> [WHAT THE TASK REQUIRES]
From the listing below, copy only the lines running from the line that contains "The height and" to the line that contains "Click the OK", both included.

::::

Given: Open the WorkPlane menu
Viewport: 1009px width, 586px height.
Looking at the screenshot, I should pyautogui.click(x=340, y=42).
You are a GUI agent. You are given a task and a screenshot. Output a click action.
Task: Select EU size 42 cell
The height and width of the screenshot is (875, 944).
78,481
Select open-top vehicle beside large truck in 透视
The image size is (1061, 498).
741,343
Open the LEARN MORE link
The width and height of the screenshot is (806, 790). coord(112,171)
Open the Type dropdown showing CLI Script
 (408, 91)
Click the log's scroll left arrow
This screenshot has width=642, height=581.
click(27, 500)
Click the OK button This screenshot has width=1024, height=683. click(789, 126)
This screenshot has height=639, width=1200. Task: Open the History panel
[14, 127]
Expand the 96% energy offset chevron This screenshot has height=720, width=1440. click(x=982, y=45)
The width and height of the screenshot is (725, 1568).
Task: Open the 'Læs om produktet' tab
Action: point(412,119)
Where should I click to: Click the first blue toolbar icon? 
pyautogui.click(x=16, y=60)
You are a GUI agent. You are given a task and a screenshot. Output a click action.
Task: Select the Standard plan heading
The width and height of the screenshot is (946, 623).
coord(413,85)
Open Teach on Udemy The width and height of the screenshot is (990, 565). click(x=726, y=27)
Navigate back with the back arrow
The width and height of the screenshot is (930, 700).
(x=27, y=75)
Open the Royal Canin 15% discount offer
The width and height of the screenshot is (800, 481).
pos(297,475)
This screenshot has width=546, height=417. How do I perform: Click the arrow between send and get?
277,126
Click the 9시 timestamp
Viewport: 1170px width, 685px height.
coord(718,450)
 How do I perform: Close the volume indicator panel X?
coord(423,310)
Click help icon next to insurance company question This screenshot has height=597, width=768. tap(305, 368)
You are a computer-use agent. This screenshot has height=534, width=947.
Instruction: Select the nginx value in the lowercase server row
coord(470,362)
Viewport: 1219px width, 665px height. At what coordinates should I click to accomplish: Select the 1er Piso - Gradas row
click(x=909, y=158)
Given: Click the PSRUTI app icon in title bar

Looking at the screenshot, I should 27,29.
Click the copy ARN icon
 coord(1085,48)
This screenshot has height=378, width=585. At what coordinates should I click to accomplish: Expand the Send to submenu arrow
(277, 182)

::::

> [YOUR SOLUTION]
The height and width of the screenshot is (875, 944).
78,481
Select open-top vehicle beside large truck in 透视
The image size is (1061, 498).
741,343
Open the LEARN MORE link
The width and height of the screenshot is (806, 790). coord(112,171)
Open the Type dropdown showing CLI Script
 (408, 91)
Click the log's scroll left arrow
This screenshot has width=642, height=581.
click(27, 500)
Click the OK button This screenshot has width=1024, height=683. click(789, 126)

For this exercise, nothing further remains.